## What is expected
Copy exactly the lines of the material below that run from the one containing "[View Bonsoir on Facebook] (144, 2496)" through the one containing "Escuela Musgo Bosque (517, 39)". Copy no other lines.
Segment Open
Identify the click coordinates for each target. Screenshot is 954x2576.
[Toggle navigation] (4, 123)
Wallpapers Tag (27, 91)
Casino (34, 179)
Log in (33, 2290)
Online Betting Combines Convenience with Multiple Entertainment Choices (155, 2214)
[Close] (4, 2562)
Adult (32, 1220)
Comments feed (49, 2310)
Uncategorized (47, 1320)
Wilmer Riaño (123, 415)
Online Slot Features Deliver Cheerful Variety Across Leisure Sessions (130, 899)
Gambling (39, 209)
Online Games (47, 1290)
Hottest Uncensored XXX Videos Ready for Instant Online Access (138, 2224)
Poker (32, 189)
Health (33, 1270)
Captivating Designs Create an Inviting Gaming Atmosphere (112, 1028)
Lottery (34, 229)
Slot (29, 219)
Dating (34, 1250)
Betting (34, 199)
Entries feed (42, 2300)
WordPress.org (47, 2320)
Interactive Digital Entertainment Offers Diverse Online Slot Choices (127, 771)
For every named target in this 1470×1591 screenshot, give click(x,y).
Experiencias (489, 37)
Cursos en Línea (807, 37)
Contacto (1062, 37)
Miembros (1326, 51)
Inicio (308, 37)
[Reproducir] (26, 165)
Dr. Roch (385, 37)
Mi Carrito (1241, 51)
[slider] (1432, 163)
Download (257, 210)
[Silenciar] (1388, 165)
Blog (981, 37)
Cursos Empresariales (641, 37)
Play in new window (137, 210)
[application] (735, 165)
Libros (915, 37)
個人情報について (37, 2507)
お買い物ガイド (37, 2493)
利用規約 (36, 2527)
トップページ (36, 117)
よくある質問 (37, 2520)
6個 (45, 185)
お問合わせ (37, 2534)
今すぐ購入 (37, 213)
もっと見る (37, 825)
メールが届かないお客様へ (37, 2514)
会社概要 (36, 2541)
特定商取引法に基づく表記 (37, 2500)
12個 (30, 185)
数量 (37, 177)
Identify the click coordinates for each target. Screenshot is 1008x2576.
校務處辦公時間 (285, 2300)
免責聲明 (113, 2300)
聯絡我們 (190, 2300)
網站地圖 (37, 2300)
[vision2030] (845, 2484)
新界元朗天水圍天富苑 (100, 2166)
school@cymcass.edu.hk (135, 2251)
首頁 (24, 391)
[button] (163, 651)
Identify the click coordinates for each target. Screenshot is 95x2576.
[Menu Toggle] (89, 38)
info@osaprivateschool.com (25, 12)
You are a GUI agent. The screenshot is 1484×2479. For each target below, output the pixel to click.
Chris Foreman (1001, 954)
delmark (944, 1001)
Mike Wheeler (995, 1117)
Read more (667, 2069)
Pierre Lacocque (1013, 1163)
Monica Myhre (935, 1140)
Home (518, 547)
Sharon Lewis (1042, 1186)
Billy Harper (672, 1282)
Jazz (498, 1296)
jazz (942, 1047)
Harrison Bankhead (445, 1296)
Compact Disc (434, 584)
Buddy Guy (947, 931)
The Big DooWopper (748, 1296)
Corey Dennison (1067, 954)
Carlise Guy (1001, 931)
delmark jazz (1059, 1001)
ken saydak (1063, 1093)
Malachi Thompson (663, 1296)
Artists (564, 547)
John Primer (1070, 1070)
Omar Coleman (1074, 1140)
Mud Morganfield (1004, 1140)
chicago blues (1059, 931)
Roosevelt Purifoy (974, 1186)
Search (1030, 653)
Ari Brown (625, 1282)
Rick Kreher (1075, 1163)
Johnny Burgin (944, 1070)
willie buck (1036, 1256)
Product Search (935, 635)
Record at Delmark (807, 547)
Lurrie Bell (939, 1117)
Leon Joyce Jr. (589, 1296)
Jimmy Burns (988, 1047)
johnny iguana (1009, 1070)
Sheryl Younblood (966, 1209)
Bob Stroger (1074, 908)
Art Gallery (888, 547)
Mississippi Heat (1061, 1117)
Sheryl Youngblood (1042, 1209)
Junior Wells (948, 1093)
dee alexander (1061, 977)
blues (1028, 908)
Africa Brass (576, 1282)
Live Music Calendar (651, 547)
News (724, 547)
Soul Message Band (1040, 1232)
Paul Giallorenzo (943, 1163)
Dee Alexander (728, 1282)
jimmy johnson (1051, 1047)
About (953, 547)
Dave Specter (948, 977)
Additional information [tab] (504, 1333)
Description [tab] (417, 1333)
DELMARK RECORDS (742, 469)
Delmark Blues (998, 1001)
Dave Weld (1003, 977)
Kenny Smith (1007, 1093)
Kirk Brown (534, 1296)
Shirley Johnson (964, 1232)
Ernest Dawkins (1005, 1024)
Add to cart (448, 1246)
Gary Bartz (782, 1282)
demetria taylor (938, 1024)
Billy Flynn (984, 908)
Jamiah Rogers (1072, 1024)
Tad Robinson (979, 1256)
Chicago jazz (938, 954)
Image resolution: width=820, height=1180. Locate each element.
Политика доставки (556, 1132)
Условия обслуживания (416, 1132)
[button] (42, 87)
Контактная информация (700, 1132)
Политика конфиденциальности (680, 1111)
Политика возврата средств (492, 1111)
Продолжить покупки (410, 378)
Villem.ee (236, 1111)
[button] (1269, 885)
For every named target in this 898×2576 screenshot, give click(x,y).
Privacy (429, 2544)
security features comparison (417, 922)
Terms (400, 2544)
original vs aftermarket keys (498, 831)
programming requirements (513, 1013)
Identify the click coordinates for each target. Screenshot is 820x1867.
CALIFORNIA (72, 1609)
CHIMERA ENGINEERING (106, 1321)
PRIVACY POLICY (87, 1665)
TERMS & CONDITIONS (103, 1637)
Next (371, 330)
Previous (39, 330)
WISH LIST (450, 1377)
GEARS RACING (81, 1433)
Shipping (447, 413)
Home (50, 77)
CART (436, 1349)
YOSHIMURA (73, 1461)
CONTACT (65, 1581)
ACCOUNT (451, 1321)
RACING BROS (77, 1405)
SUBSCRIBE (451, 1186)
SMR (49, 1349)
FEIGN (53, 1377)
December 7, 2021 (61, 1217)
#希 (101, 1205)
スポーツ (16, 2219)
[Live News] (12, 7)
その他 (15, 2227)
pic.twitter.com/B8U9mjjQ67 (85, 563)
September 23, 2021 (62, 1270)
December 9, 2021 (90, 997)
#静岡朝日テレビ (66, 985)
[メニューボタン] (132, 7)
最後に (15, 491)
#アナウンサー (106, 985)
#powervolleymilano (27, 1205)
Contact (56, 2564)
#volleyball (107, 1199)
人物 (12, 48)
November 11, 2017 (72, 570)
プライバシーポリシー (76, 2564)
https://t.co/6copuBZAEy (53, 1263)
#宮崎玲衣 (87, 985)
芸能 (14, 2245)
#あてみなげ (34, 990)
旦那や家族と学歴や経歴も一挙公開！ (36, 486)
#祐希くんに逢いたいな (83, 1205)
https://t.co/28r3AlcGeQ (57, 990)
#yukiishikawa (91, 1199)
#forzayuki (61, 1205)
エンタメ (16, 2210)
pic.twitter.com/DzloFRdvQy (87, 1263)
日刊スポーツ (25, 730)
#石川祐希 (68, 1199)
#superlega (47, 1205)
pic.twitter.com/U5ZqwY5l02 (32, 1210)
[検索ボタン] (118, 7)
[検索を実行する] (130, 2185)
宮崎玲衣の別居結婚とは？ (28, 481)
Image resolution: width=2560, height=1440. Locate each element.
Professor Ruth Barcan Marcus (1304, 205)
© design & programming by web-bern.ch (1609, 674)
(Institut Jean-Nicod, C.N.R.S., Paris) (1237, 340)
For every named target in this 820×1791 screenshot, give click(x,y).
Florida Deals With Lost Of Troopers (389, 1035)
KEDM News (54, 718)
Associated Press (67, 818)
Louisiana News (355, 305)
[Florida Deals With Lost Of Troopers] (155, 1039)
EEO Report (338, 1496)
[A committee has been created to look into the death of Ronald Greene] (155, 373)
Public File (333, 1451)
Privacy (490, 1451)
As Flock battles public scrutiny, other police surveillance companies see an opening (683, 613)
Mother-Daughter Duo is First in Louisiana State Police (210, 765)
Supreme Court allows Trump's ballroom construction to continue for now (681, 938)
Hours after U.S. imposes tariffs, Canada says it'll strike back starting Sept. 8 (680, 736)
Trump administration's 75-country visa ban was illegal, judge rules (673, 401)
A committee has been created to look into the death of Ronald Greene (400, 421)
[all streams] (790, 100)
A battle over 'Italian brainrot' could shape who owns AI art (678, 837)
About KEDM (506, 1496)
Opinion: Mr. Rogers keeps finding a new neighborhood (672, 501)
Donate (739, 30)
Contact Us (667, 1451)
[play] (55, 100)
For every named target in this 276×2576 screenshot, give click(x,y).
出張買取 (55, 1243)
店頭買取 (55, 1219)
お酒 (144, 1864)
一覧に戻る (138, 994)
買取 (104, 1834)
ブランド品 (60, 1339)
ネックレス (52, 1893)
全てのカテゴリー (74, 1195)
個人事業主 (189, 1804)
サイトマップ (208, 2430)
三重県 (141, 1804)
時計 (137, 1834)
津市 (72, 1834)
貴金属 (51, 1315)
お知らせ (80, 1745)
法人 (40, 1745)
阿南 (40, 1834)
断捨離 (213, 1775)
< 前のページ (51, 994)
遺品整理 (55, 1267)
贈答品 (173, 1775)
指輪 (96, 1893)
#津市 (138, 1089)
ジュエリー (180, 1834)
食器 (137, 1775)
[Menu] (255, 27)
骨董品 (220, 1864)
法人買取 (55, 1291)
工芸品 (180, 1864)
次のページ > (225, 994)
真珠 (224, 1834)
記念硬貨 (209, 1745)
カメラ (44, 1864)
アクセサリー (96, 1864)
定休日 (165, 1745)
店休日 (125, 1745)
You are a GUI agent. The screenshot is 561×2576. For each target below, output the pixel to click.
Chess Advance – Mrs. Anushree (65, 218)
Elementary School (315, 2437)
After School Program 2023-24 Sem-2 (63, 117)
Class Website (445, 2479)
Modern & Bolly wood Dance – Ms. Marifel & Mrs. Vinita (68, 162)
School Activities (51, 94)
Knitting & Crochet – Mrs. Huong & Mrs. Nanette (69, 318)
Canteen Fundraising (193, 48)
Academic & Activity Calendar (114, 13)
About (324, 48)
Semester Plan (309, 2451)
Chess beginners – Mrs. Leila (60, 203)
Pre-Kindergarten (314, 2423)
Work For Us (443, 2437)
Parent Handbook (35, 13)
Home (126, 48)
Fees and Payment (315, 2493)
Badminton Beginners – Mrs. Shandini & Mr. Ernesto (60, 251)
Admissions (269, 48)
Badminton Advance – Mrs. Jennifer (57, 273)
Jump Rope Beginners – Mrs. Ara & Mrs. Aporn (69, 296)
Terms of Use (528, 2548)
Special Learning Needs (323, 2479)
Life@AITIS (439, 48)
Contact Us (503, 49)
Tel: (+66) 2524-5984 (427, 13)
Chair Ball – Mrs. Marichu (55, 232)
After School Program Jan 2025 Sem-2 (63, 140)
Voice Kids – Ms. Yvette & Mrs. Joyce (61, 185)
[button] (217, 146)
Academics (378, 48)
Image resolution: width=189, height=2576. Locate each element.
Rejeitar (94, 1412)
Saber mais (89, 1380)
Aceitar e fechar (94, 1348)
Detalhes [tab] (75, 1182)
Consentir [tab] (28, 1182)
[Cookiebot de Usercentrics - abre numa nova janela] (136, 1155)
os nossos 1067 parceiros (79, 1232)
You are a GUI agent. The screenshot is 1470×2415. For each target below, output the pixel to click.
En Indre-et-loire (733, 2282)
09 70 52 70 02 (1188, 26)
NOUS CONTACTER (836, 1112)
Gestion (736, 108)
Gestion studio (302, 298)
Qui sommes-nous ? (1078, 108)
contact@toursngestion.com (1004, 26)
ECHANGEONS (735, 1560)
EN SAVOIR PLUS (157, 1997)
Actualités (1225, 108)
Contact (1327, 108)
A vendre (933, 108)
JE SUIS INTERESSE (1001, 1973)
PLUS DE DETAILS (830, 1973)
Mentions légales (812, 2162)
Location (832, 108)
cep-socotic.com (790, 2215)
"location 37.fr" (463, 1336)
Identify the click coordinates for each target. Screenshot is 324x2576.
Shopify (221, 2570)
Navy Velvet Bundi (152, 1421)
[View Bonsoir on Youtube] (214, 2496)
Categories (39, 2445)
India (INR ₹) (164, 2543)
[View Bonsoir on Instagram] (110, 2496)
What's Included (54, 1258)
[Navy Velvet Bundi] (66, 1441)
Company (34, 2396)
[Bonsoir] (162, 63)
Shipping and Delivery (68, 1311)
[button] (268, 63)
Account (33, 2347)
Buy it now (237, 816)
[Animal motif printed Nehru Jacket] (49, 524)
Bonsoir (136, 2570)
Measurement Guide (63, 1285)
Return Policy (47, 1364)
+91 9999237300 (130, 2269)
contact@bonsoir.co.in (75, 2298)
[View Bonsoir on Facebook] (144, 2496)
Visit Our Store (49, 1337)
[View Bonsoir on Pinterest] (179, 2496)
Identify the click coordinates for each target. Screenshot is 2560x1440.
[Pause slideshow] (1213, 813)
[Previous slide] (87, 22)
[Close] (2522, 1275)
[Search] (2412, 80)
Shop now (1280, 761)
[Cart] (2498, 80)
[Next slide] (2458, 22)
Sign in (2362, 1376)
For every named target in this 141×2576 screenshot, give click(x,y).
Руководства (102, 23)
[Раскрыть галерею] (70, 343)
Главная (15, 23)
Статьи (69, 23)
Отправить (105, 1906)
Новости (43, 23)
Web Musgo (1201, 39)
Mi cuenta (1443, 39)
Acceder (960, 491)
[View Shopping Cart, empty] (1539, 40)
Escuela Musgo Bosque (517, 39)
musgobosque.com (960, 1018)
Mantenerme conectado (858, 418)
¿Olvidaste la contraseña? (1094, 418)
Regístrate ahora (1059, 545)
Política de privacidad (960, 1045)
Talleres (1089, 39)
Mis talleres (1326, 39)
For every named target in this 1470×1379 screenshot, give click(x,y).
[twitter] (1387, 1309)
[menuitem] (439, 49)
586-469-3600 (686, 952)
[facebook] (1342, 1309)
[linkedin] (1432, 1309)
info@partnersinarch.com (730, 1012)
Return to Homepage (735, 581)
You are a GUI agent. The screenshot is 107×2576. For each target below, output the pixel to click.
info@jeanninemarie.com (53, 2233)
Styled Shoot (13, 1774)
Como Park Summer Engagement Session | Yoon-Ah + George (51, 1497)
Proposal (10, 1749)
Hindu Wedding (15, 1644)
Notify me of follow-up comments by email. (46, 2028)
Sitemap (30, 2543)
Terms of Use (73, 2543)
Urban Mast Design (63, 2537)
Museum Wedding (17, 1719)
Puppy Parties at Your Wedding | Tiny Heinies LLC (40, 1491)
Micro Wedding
Segment Closed
## Answer to this exercise
[View Bonsoir on Facebook] (144, 2496)
Visit Our Store (49, 1337)
[View Bonsoir on Pinterest] (179, 2496)
Identify the click coordinates for each target. Screenshot is 2560x1440.
[Pause slideshow] (1213, 813)
[Previous slide] (87, 22)
[Close] (2522, 1275)
[Search] (2412, 80)
Shop now (1280, 761)
[Cart] (2498, 80)
[Next slide] (2458, 22)
Sign in (2362, 1376)
For every named target in this 141×2576 screenshot, give click(x,y).
Руководства (102, 23)
[Раскрыть галерею] (70, 343)
Главная (15, 23)
Статьи (69, 23)
Отправить (105, 1906)
Новости (43, 23)
Web Musgo (1201, 39)
Mi cuenta (1443, 39)
Acceder (960, 491)
[View Shopping Cart, empty] (1539, 40)
Escuela Musgo Bosque (517, 39)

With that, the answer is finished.